Giappone, il premier si è dimesso: è iniziata l’era dell’alternanza
 







di Sara Volandri




Certo, la valanga di voti che, dopo oltre cinquant’anni anni di ininterrotto esercizio del potere, ha travolto il partito liberaldemocratico giapponese (Lpd) era stata ampiamente annunciata da tutti i media. Come lo erano le dimissioni del premier Taro Aso, puntualmente rassegnate ieri mattina con un dimesso discorso alla nazione. Quasi un atto dovuto le sue parole di addio: «E’ stata una sconfitta pesantissima e credo che dobbiamo rifletterci bene. Da parte mia mi assumo tutta la reponsabilità di questo risultato».
Eppure, la vittoria del partito democratico (Pdj) di Yukio Hatoyama, che ha conquistato 308 seggi su i 450 disponibili alla Camera bassa (il ramo più importante del parlamento nipponico), ha il sapore dell’avvenimento storico. Al di là delle complicate scelte politiche ed economiche che la nuova maggioranza sarà chiamata a compiere, una nuova era sembra irrompere nel paese del Sol Levante. Almeno nelle sue logore e inadeguate
istituzioni. Gli esperti lo chiamano in maniera un po’ didascalica «Sistema 2009», a sottolineare come le elezioni legislative di domenica siano state lo spartiacque tra il Giappone del passato e quello che si avvia ad affrontare le sfide del terzo millennio; un sistema che dovrebbe ruotare attorno all’inedita idea dell’alternanza tra i partiti al potere.

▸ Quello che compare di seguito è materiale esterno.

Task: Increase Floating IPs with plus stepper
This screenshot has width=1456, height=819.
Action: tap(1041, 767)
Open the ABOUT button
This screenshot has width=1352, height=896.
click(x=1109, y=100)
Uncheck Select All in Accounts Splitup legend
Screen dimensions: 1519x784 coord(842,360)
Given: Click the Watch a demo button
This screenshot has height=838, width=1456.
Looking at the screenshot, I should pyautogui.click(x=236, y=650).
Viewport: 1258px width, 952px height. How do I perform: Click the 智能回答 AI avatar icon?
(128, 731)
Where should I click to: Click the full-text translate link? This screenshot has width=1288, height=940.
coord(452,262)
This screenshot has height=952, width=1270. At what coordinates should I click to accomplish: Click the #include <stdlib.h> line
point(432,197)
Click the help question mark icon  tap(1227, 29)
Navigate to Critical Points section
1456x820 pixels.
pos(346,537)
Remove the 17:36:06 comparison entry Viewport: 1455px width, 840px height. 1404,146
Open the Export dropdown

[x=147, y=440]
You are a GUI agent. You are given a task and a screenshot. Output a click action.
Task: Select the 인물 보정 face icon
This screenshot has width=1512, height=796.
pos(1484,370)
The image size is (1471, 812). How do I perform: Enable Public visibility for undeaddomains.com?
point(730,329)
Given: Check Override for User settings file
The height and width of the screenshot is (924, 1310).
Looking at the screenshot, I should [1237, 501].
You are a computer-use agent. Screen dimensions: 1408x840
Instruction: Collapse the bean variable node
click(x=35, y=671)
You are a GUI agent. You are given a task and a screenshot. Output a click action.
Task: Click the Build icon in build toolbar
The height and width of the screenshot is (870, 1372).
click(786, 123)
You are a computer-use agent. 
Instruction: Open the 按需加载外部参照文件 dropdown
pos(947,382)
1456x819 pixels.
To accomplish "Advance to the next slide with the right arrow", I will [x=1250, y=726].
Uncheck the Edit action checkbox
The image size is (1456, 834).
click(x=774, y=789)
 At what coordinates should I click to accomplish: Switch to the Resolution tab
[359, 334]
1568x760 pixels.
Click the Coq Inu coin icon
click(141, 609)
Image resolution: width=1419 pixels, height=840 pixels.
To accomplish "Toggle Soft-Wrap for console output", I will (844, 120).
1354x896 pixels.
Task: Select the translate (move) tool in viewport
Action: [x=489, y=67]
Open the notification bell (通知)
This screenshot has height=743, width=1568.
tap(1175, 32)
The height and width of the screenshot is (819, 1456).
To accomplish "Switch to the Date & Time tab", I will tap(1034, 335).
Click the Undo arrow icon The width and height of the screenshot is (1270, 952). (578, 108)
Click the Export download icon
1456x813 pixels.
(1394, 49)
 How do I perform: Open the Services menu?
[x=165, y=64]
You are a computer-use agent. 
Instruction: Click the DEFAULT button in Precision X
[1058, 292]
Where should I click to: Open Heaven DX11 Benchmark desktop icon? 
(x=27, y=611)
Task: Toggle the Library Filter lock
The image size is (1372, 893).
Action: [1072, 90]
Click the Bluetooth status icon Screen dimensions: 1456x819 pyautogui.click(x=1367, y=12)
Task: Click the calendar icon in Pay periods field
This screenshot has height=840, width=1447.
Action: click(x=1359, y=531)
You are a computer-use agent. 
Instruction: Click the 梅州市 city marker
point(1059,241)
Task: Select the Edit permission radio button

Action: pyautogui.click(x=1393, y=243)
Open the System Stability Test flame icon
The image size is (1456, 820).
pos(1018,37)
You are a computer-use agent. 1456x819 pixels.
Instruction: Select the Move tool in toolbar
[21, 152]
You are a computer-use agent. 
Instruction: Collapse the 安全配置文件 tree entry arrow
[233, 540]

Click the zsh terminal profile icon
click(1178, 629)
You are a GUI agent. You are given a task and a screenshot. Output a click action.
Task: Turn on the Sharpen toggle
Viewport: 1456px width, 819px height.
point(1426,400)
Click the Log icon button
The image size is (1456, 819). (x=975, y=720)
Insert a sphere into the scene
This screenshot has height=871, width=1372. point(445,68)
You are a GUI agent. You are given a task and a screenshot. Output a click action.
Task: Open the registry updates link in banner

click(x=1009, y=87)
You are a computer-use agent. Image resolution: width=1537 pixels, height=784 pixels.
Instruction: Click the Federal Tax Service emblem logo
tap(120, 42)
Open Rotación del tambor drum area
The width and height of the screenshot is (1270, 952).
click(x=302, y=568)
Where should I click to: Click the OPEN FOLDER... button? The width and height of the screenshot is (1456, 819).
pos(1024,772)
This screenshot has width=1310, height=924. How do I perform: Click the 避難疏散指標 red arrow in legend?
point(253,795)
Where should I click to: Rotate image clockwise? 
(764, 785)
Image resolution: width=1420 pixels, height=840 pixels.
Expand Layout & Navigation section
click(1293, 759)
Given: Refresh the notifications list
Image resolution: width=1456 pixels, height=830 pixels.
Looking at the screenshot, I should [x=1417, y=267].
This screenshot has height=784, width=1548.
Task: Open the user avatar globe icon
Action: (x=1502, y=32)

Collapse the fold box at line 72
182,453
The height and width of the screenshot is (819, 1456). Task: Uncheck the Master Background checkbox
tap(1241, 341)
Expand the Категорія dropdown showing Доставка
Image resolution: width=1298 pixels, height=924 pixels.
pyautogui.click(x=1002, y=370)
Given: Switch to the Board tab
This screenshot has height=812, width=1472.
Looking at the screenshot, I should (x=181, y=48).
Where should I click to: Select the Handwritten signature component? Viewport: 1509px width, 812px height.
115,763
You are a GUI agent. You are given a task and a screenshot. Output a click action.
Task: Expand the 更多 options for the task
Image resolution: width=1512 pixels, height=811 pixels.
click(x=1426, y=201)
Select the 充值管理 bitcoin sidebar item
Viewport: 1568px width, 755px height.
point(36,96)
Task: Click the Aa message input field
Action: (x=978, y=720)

Solo le urne però ci diranno se nei prossimi anni (il primo appuntamento sono le elezioni per la Camera alta del 2010) il voto dei giapponesi sarà veramente più libero e mobile rispetto agll’ultimo mezzo secolo interamente monopolizzato dal Lpd, o gli antichi vizi di questa democrazia sui generis continueranno a viziare la vita politica del Paese. Tra le novità di questa tornata elettorale, oltre alla disfatta del centrodestra e all’affluenza altissima (circa il 70%), c’è senz’altro la presenza femminile: sono 54 (circa l’11%) le deputate elette domenica, una media ancora scarsa rispetto ai paesi occidentali, ma comunque un record
assoluto per il patriarcale Giappone.
Intanto Hatoyama, di fatto un primo ministro in pectore , è già al lavoro per formare la nuova maggioranza di governo, un’operazione che deve essere realizzata in tempi brevi proprio per marcare la differenza con l’esasperato politicismo dei suoi predecessori, più di una volta impantanati nella guerra tra bande dentro il Lpd per determinare le liste dei ministri: se Hatoyama riuscisse a varare l’esecutivo in una settimana questo sarebbe un bel segnale di discontinuità. E’ probabile che verranno coinvolti anche i partiti minori dell’opposizione, dai socialdemocratici, al Partito del popolo. Sarà invece altamente improbabile la partecipazione del partito comunista (Pgj), che con i suoi nove seggi, oltre a confermare i numeri del 2005, sarà l’unica opposizione di sinistra presente alla Camera bassa, con un’attenzione particolare rivolta alle politiche sociali del nuovo governo il quale dovrà trovare delle ricette del tutto nuove per far uscire il
paese da una crisi economica dagli effetti devastanti. A cominciare dalla una disoccupazione giunta al 7% e un potere d’acquisto declinante per quasi tutte le classi sociali. Hatoyama ha promesso che si occuperà delle fasce più deboli della popolazione, che aumenterà i salari, che darà un nuovo impulso alla crescita economica, che ridurrà gli sprechi e sorveglierà la corruzione dei funzionari. Per dare corpo a quelle che per ora appaiono come le solite promesse elettorali, verrà creato un organismo ad hoc che si chiamerà National Strategy Office, una sorta di consiglio che avrà la supervisione su economia e politiche strategiche allo scopo di verificare l’attuazione del programma. Per quel che riguarda la politica estera, non dovrebbero esserci sostanziali cambiamenti di rotta. Se durante la campagna Hatoyama aveva assunto toni critici nei confronti dell’occidente, evocando una politica di riavvicinamento con i Paesi asiatici e augurandosi la fine dell’egemonia statunitense, ieri, nella sua prima uscita pubblica dopo il voto, ha corretto il tiro: «Non sono un antiamericano, anzi sono convinto che l’alleanza tra Giappone e Usa prospererà con la nostra leadership».